» WHAT YOU WILL DO
Reproduce the following records line for line, with no changes.

─── DATA ROWS ───

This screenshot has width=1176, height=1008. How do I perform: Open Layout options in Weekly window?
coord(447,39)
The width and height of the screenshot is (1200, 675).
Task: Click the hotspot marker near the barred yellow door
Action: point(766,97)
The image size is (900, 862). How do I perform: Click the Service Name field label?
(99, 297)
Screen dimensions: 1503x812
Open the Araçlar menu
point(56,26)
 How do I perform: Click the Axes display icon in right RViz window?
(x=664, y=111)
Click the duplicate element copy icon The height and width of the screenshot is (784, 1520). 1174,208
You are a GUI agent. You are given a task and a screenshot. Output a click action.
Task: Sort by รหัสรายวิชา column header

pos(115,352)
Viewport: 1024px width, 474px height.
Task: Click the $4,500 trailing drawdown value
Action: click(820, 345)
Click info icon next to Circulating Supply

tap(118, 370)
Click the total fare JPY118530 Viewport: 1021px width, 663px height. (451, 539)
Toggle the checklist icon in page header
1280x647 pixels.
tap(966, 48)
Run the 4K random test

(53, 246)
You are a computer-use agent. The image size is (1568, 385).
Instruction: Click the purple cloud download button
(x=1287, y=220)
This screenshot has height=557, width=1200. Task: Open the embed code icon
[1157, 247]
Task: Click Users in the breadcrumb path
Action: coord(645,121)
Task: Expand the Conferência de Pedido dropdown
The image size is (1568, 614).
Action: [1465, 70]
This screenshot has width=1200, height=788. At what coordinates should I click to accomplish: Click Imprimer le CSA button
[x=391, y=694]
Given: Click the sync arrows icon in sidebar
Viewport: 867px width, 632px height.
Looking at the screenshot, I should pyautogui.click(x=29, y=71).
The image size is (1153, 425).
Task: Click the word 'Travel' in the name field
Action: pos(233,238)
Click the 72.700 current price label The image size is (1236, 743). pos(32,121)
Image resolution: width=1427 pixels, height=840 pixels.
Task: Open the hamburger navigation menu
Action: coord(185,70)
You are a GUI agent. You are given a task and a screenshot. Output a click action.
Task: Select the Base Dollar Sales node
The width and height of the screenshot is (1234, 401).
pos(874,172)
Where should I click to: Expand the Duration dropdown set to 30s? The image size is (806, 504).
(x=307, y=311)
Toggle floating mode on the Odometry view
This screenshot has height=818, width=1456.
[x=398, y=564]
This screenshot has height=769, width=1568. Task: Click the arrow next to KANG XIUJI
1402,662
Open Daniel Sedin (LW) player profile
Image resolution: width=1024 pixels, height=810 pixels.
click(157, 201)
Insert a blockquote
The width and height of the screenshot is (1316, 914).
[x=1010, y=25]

───

» SOLUTION TO THIS PROBLEM
This screenshot has width=1176, height=1008. How do I perform: Open Layout options in Weekly window?
coord(447,39)
The width and height of the screenshot is (1200, 675).
Task: Click the hotspot marker near the barred yellow door
Action: point(766,97)
The image size is (900, 862). How do I perform: Click the Service Name field label?
(99, 297)
Screen dimensions: 1503x812
Open the Araçlar menu
point(56,26)
 How do I perform: Click the Axes display icon in right RViz window?
(x=664, y=111)
Click the duplicate element copy icon The height and width of the screenshot is (784, 1520). 1174,208
You are a GUI agent. You are given a task and a screenshot. Output a click action.
Task: Sort by รหัสรายวิชา column header

pos(115,352)
Viewport: 1024px width, 474px height.
Task: Click the $4,500 trailing drawdown value
Action: click(820, 345)
Click info icon next to Circulating Supply

tap(118, 370)
Click the total fare JPY118530 Viewport: 1021px width, 663px height. (451, 539)
Toggle the checklist icon in page header
1280x647 pixels.
tap(966, 48)
Run the 4K random test

(53, 246)
You are a computer-use agent. The image size is (1568, 385).
Instruction: Click the purple cloud download button
(x=1287, y=220)
This screenshot has height=557, width=1200. Task: Open the embed code icon
[1157, 247]
Task: Click Users in the breadcrumb path
Action: coord(645,121)
Task: Expand the Conferência de Pedido dropdown
The image size is (1568, 614).
Action: [1465, 70]
This screenshot has width=1200, height=788. At what coordinates should I click to accomplish: Click Imprimer le CSA button
[x=391, y=694]
Given: Click the sync arrows icon in sidebar
Viewport: 867px width, 632px height.
Looking at the screenshot, I should pyautogui.click(x=29, y=71).
The image size is (1153, 425).
Task: Click the word 'Travel' in the name field
Action: pos(233,238)
Click the 72.700 current price label The image size is (1236, 743). pos(32,121)
Image resolution: width=1427 pixels, height=840 pixels.
Task: Open the hamburger navigation menu
Action: coord(185,70)
You are a GUI agent. You are given a task and a screenshot. Output a click action.
Task: Select the Base Dollar Sales node
The width and height of the screenshot is (1234, 401).
pos(874,172)
Where should I click to: Expand the Duration dropdown set to 30s? The image size is (806, 504).
(x=307, y=311)
Toggle floating mode on the Odometry view
This screenshot has height=818, width=1456.
[x=398, y=564]
This screenshot has height=769, width=1568. Task: Click the arrow next to KANG XIUJI
1402,662
Open Daniel Sedin (LW) player profile
Image resolution: width=1024 pixels, height=810 pixels.
click(157, 201)
Insert a blockquote
The width and height of the screenshot is (1316, 914).
[x=1010, y=25]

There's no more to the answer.